__PROBLEM__
Lay out the material below as a Markdown table with the columns "Row" and "Line", giving each line a row number and skipping blank lines. Leave the pictures out of the answer.
## BEGIN DATASET EXTRACT
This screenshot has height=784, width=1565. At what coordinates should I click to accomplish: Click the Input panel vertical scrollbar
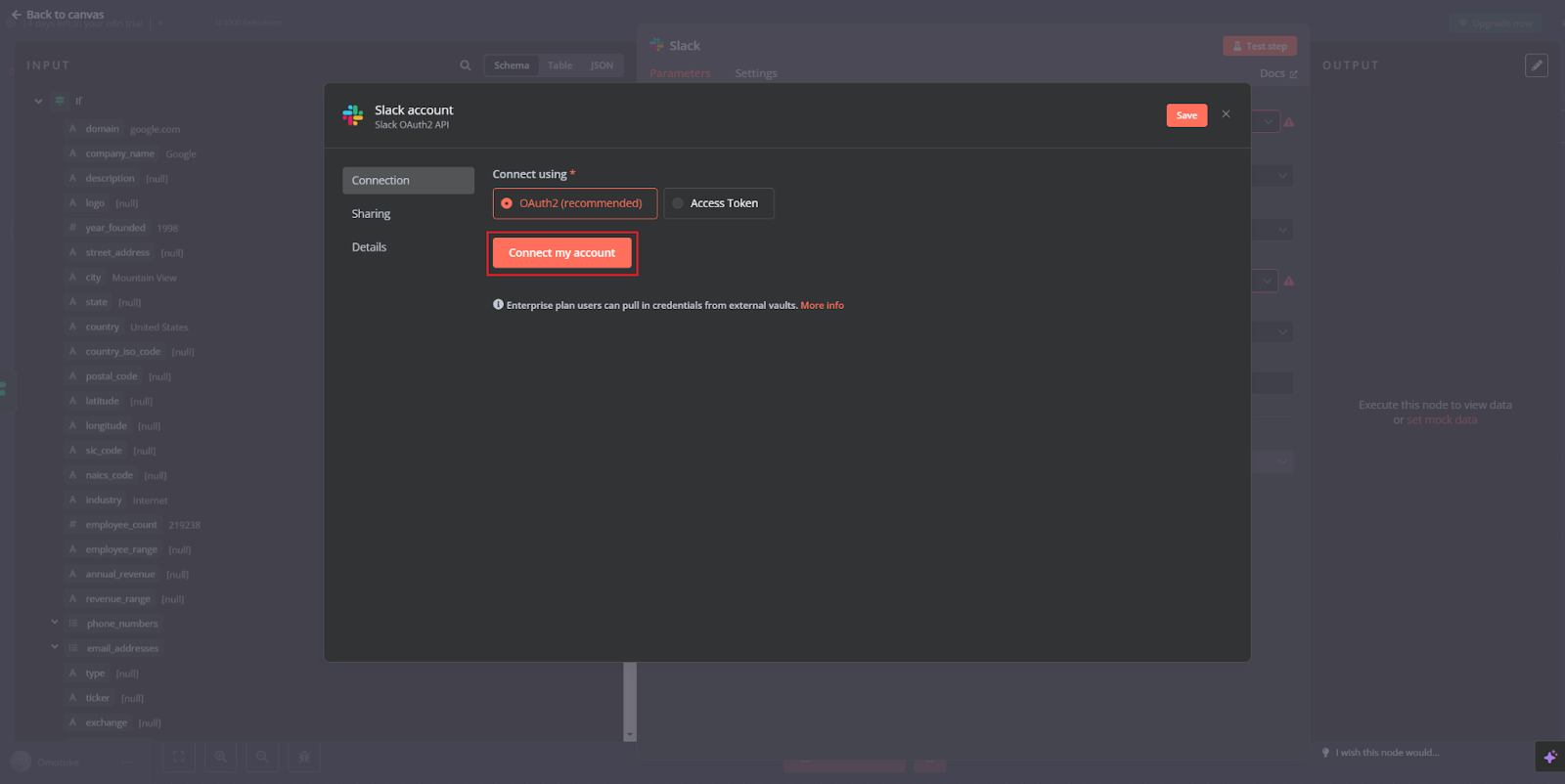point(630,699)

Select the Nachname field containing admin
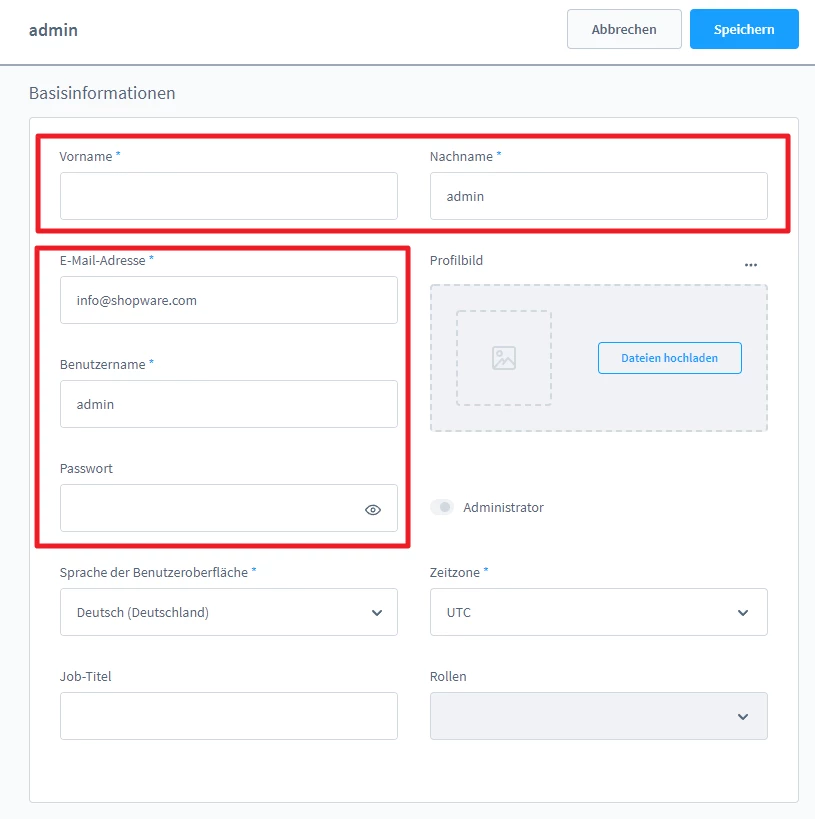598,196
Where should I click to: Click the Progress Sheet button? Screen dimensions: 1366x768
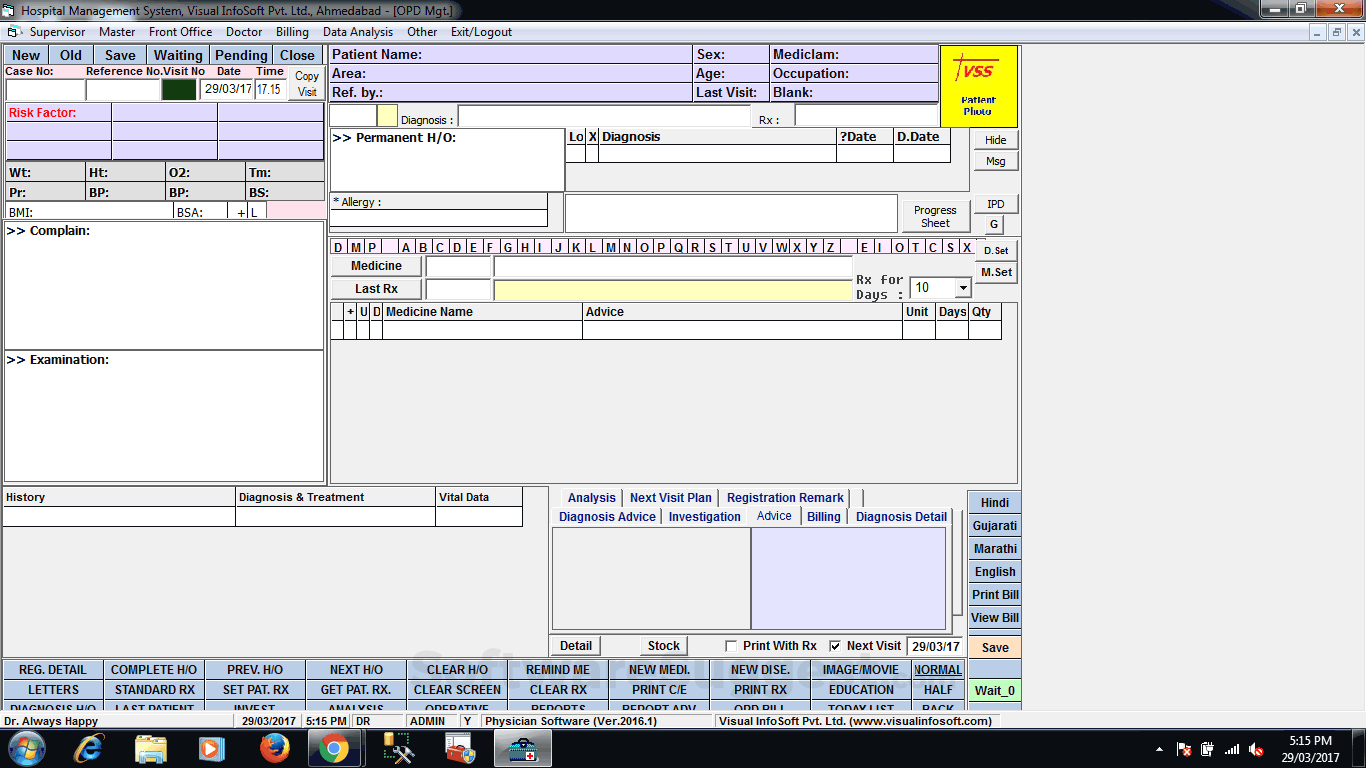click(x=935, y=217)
## END DATASET EXTRACT
__COMPLETE OUTPUT__
| Row | Line |
|---|---|
| 1 | This screenshot has height=784, width=1565. At what coordinates should I click to accomplish: Click the Input panel vertical scrollbar |
| 2 | point(630,699) |
| 3 | Select the Nachname field containing admin |
| 4 | 598,196 |
| 5 | Where should I click to: Click the Progress Sheet button? Screen dimensions: 1366x768 |
| 6 | click(x=935, y=217) |